For this shift to happen, corporate culture must change. The insurers that succeed in raising their DQ scores and financial performance most quickly take a two-pronged approach to implementing their vision.

They digitize in the near-term: McKinsey estimates that P&C and life insurance carriers have as much as 30 to 40 percent of their expenses locked up in their top 20 to 30 core processes. Digitizing those processes end-to-end, through automation, integration and straight-through-processing can yield major improvement in operating profit margins.

In parallel, insurers must explore the innovations that will power tomorrow’s business models. In doing so, they must prioritize a handful of customer journeys, those most aligned with their strategy, and then redesign them in full.

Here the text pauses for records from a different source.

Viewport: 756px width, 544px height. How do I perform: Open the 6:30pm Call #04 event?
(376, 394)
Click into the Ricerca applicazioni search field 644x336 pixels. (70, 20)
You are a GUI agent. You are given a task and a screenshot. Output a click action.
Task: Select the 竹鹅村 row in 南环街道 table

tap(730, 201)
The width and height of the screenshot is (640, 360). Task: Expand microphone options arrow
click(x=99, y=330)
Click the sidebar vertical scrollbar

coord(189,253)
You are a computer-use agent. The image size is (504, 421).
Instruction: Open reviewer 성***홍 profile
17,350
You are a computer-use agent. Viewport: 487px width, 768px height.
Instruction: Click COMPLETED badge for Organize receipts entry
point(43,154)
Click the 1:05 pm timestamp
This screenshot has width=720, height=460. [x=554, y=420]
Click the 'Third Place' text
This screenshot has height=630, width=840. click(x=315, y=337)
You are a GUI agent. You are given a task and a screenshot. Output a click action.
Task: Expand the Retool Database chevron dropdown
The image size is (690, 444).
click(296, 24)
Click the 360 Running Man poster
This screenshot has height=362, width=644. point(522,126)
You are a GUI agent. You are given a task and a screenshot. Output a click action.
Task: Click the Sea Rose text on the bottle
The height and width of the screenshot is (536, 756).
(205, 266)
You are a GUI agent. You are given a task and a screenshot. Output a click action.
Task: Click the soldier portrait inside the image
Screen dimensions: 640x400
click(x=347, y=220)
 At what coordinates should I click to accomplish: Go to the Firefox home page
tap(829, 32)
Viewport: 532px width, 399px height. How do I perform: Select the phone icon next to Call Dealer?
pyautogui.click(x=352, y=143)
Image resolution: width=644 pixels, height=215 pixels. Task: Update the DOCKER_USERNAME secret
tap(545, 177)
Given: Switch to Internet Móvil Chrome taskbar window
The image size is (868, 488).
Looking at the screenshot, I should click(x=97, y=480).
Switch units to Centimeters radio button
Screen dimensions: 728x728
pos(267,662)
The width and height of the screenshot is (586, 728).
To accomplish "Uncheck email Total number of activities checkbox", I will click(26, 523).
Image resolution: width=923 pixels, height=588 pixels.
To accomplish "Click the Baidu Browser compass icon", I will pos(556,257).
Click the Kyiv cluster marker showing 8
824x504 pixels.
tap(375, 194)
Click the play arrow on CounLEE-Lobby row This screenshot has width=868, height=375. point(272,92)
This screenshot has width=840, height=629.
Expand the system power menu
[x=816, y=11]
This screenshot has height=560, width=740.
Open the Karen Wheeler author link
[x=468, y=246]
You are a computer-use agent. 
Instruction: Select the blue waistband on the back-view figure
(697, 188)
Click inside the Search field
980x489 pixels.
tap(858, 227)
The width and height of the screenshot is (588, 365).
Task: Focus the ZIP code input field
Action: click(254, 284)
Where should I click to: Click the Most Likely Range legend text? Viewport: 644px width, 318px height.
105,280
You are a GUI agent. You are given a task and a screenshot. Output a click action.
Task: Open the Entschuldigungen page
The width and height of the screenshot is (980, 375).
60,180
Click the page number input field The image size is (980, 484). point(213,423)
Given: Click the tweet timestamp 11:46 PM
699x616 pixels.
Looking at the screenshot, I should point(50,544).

They innovate for the long-term: To support that transformation, organizations need to build agile test-and-learn cultures and empower the front lines. They need to rethink their offerings and value propositions in the context of broader innovation ecosystems like mobility, the connected home, robotics, cybersecurity and other digitally enabled applications. That requires sustained investment in three areas: analytics, technology and design thinking. Insurers must fund the core technical competencies required to support digitization and innovation, such as flexible modular IT architecture, deep data access and analytics and user-centric experience design.


Digitization is reshaping insurance markets and business models faster than most carriers have been able to respond. But while carriers know they need to adjust quickly, the best realize that calibration is also critical. The top-performing insurers will be those that move strategically to embrace the digital practices proven to be most correlated with strong financial and customer returns.